Can we take a timeout?

Let me first admit: I’m part of the problem.

Many times in my journalism career, something big, important, and tragic has happened, and my job has been to call somebody as soon as possible — a mother, perhaps, or an “expert” — and ask them, in essence: “What do you think?”

It’s always felt ghoulish. But I’ve done the job anyway, in part because you’d be surprised how often people actually want to talk. Often, though, it’s been too soon to talk. If you’ve just lost a close relative, for example, you might still be processing a billion different emotions at once. If you’re an expert, you probably don’t have enough facts to weigh in with a considered judgment.

Processes take time. Conclusions usually need to wait. But we live in a world full of insta-opinions and flash polls. Like I said: I’m part of the problem.

Which brings us to Wednesday night, and the horrible, awful death of a 7-year-old boy at Jackson Elementary School in South Philadelphia.

The first coverage of the story pointed out an important detail — there was no full-time school nurse on duty at the time the boy collapsed — and noted that many such positions have fallen prey to budget cuts in recent years. What it did not conclude — what nobody has been able to definitively conclude, even more than 24 hours later — is whether that nurse would’ve saved the boy. Jackson’s usual nurse believes she might’ve been able to; the fact that doctors at CHOP were apparently were stumped as to the cause of death seems like it should belie such certainty, at least in the short-term.

Instead of humility in the face of unexpected tragedy, though, what we got was adults screaming at each other.

Not literally, thank God.
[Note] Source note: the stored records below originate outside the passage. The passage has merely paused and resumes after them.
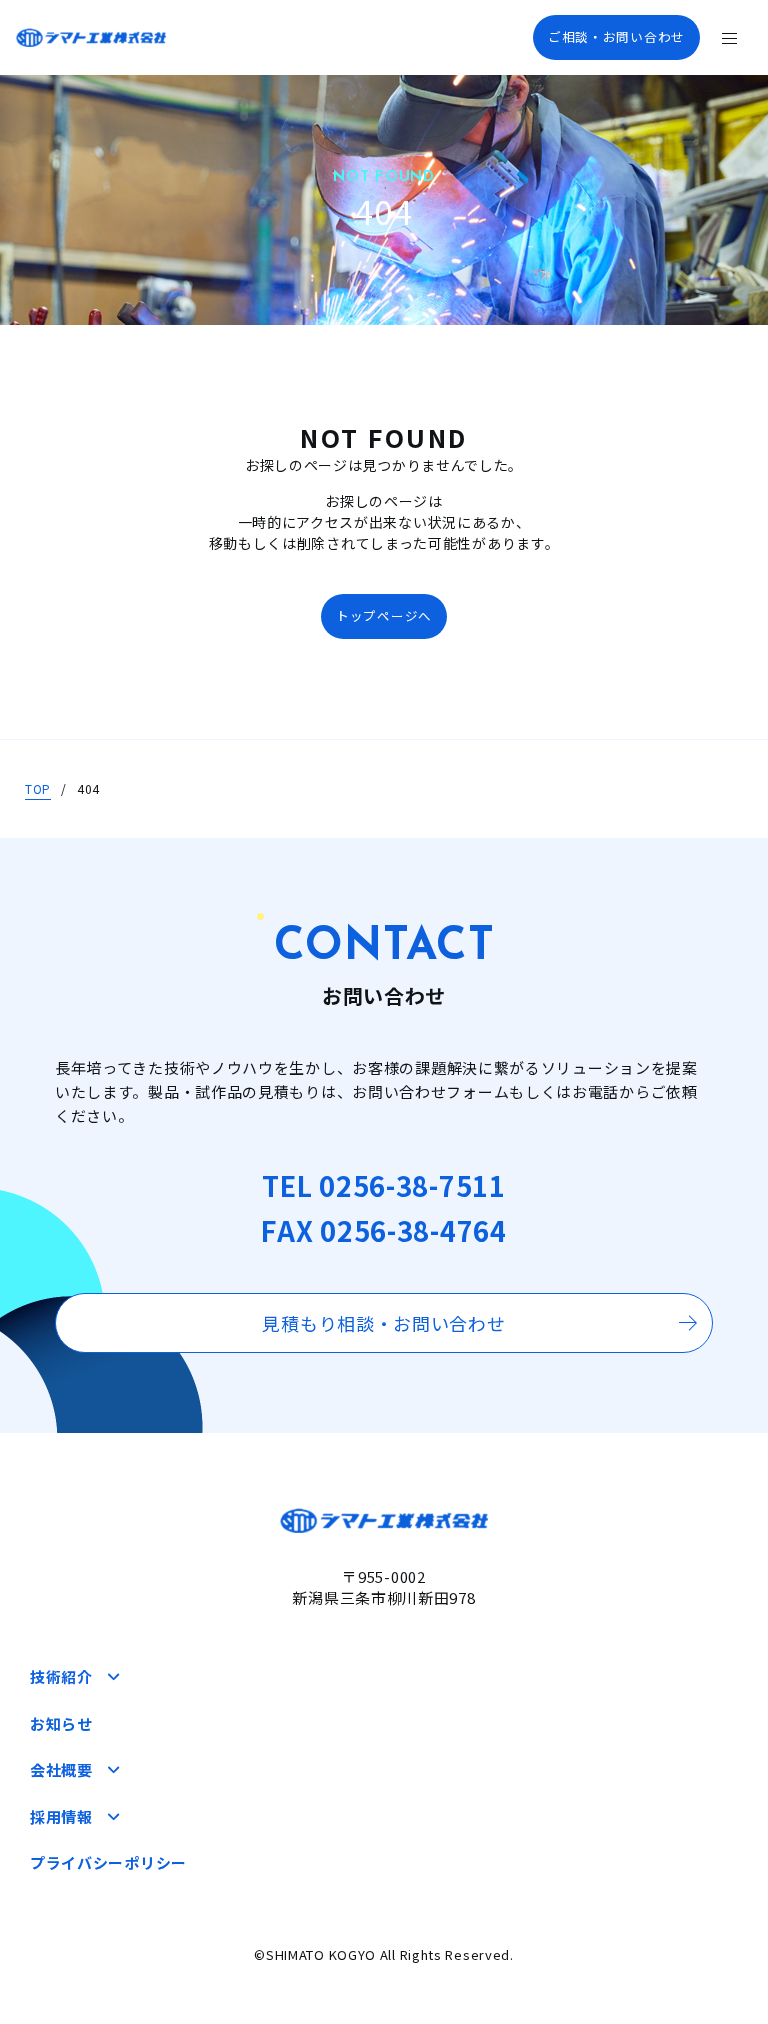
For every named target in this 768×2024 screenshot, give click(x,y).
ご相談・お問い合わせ (616, 36)
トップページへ (384, 615)
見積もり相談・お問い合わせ (383, 1323)
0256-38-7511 (412, 1185)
But Wednesday night’s Twitter fight between public schools activist Helen Gym and School Reform Chairman Bill Green was the digital equivalent of a screaming match over a cooling body at the morgue — ugly, unnecessary, and, at the very best, premature.

The less said about the fight, the better — you can get the gist of it at the Twitter links I just provided — but to sum up: Gym blamed the district’s leadership (including Green) for not providing sufficient funding to schools; Green accused Gym of “throwing stones” and of being counterproductive during school funding fights.

It would’ve been better had everybody taken a deep breath.

Don’t misunderstand: There will come a time, very soon, for answers. Maybe even blame, and anger, and rage.

But the right thing to do in the face of the most horrible thing that can happen — and there is nothing at all on earth worse or more heartbreaking than the death of a child — is to wait at least one second before screaming, to walk away before throwing pottery, because the magnitude of that tragedy is roughly infinity-times bigger than whatever point-scoring or political victory might be gained from pressing the advantage rightthisverysecond.

The right thing to do is mourn, if only for a minute. Maybe hug the child nearest you. Say a prayer, even.

I like both Helen Gym and Bill Green. Both of them, I believe, are sincere in their (differing) desires to create the best and safest-possible schools for Philly students. Gym is an activist; Green a politician. Neither would’ve made any headway in their respective paths had they been inclined to keep quiet. That can be admirable.

It just would’ve been nice if they’d taken a moment of silence before resuming the fight. Hell, we do it in our baseball games when an old player passes away. Why can’t we do it in our politics?

It won’t be long before we have a better understanding of why a first-grade boy died at Jackson Elementary. We’ll have a better idea if funding cuts are to blame. (Gym, for what it’s worth, probably has the better of the argument: State rules say every child should have access to a school nurse.) If they are, we should hang the shame of it around the neck of every responsible public official. Until we’re secure in that understanding, though, maybe we can take that moment of silence. The fight will always be there, ready to be resumed.